DIFFERENTIAL SURFACE BINDING OF ALBUMIN, IMMUNOGLOBULIN-G AND FIBRINOGEN

Protein-protein interactions, as well as the nature of the surface, significantly affect the activity of a specific protein towards a defined surface. Indications are that protein-protein associations may affect antibody detectability, but in some cases this is the result of altered antigenic accessibility rather than physical removal of the molecule. The antibody binding patterns are also quite variable over an entire methyl-silanol wettability gradient on silicon, suggesting that the surface itself is affecting protein-protein and protein-protein-surface associations. Ellipsometric studies were carried out on the gradients which were incubated in single, binary and tertiary physiological concentration solutions of human albumin, immunoglobulin G (IgG) and fibrinogen.
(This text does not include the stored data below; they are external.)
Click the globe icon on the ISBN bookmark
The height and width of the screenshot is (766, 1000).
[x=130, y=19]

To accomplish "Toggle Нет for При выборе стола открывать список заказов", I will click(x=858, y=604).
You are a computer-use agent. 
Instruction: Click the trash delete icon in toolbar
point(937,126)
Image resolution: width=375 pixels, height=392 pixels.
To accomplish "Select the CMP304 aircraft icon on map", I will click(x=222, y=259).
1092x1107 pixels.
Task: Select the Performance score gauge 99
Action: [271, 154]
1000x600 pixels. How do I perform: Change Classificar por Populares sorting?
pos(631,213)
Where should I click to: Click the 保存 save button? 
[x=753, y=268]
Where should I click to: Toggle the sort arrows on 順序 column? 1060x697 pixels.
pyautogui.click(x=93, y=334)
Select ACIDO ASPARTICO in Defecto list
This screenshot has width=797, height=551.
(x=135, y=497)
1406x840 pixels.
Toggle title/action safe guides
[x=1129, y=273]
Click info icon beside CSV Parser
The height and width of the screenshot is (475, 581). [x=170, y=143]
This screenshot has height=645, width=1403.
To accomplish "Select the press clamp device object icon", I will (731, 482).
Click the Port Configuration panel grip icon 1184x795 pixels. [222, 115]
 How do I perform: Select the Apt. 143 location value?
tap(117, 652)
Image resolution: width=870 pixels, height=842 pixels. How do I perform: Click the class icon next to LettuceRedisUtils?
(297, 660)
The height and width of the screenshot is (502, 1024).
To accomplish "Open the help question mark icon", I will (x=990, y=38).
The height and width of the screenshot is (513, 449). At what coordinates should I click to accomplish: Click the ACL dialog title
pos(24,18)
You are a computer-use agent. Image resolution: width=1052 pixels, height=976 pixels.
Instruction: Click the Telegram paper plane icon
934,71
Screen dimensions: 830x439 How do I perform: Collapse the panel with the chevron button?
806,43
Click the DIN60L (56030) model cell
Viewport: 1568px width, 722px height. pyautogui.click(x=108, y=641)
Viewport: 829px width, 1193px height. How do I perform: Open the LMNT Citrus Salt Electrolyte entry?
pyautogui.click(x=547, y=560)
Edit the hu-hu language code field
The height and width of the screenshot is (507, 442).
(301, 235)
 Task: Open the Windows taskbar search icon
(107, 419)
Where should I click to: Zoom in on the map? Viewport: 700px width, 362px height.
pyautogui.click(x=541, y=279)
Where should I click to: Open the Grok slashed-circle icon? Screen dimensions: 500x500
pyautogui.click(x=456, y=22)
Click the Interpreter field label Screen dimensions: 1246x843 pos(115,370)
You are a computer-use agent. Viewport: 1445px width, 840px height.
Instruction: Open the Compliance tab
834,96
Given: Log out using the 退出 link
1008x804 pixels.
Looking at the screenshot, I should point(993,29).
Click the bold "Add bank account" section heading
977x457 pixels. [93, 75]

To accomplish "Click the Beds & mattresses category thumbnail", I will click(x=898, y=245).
The ellipsometric-antibody detectability of the proteins on such surfaces were found to be variable, depending upon the location on the gradient and the order and combination in which the proteins were presented to the surface. Radiolabelled proteins were studied on discrete regions of these gradients. Competitive effects of albumin were found to be inhibitory (negative) with respect to IgG adsorption on hydrophobic surfaces, while enhancing IgG deposition on hydrophilic surfaces (positive). Scanning force microscopy in the so-called tapping mode indicates that proteins, particularly IgG, organize themselves differently with respect to surfaces, depending upon the nature of the surface and the presence of other proteins.